Valère kromp in elkaar. "Het spijt me, vader", zei hij vlug, en hij sprong van de vensterbank af en legde zich neer in zijn bed. Hij trok de dekens over zijn gezicht heen, in de hoop dat zijn vader zou denken dat hij moe was.

De man zette een aantal stappen dichterbij en ging op de bedrand zitten. "Allé Valère, wenst ge uw vader geen goeienacht?" vroeg hij streng.

De jongen schudde zijn hoofd. "Ik ben moe, vader", protesteerde hij zwakjes, terwijl hij nog dieper wegdook onder de dekens.

Zijn vader grinnikte, en even dacht Valère dat hij vergeven zou worden. De hoop van deze jongen was echter vergeefs. Plotseling stierf de spottende lach van zijn vader weg, en voor Valère de kans kreeg om zich onder zijn veilige dekens te verschuilen, hief de man zijn hand in de lucht en raakte hij Valères wang. Hij kromp in elkaar, greep naar zijn pijnlijke kaak en kneep zijn ogen dicht van angst.

Vader Verdoodt zweeg enkele tellen. "Zo heb ik u toch niet opgevoed, jongen? Als ik u iets vraag, verwacht ik dat ge gehoorzaamt."

"Neen, vader." Hij had de woorden al uitgesproken voor hij erover had kunnen nadenken. Meteen vervloekte hij zichzelf om zijn impulsiviteit.

Plots trok de man de dekens van hem weg. Hellevlammen leken in zijn ogen te laaien. Zijn handen grepen Valères schouders vast en poogden hem op zijn rug te draaien, maar de jongen sputterde tegen, schopte, sloeg en wurmde zich los om toch maar aan de ijzeren greep van zijn vader te ontsnappen. De donkerblauwe muren leken steeds dichter op hem af te komen. Het geruststellende getik van de regen werd overstemd door zijn eigen kreten. De dekens vielen neer op de vloer; Valère was zijn schild kwijt. Net toen hij hoorde hoe zijn vader zijn broekriem losmaakte en zijn donkergrijze pantalon tot op zijn enkels liet zakken, weerklonk de deurbel in de verte, gevolgd door een vrouwenstem, onderaan de trap.

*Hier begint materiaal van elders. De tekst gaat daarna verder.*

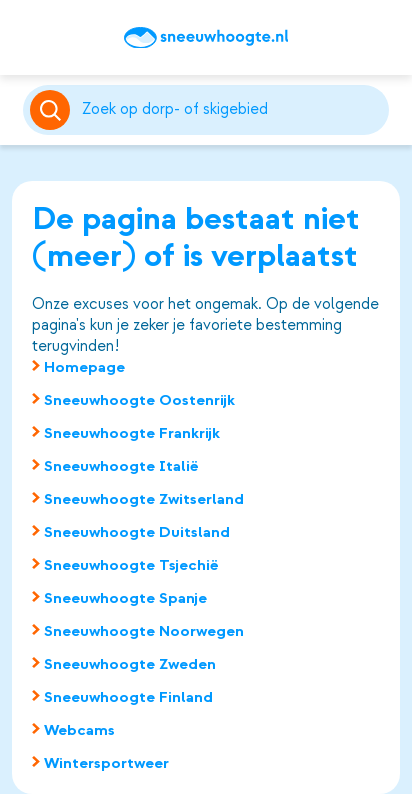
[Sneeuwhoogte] (206, 38)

"Pamfiel, er staat iemand aan de deur!"

De man hield zijn zoon nog even vast aan zijn schouders, maar verroerde zich verder niet. "Op dit uur?" Hij wierp zijn zoon een valse blik toe, siste: "Ik ben zo weer terug." Vervolgens fatsoeneerde hij zijn kleren, verliet hij de slaapkamer en riep hij naar zijn echtgenote: "Ik kom eraan!"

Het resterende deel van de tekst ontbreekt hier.